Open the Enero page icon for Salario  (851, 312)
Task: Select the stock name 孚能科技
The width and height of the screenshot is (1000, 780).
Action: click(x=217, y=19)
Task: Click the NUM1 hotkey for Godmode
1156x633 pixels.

WORK TO COMPLETE >> Can you give every line above again, exactly as written?

WRITTEN RESPONSE >>
Open the Enero page icon for Salario  (851, 312)
Task: Select the stock name 孚能科技
The width and height of the screenshot is (1000, 780).
Action: click(x=217, y=19)
Task: Click the NUM1 hotkey for Godmode
1156x633 pixels.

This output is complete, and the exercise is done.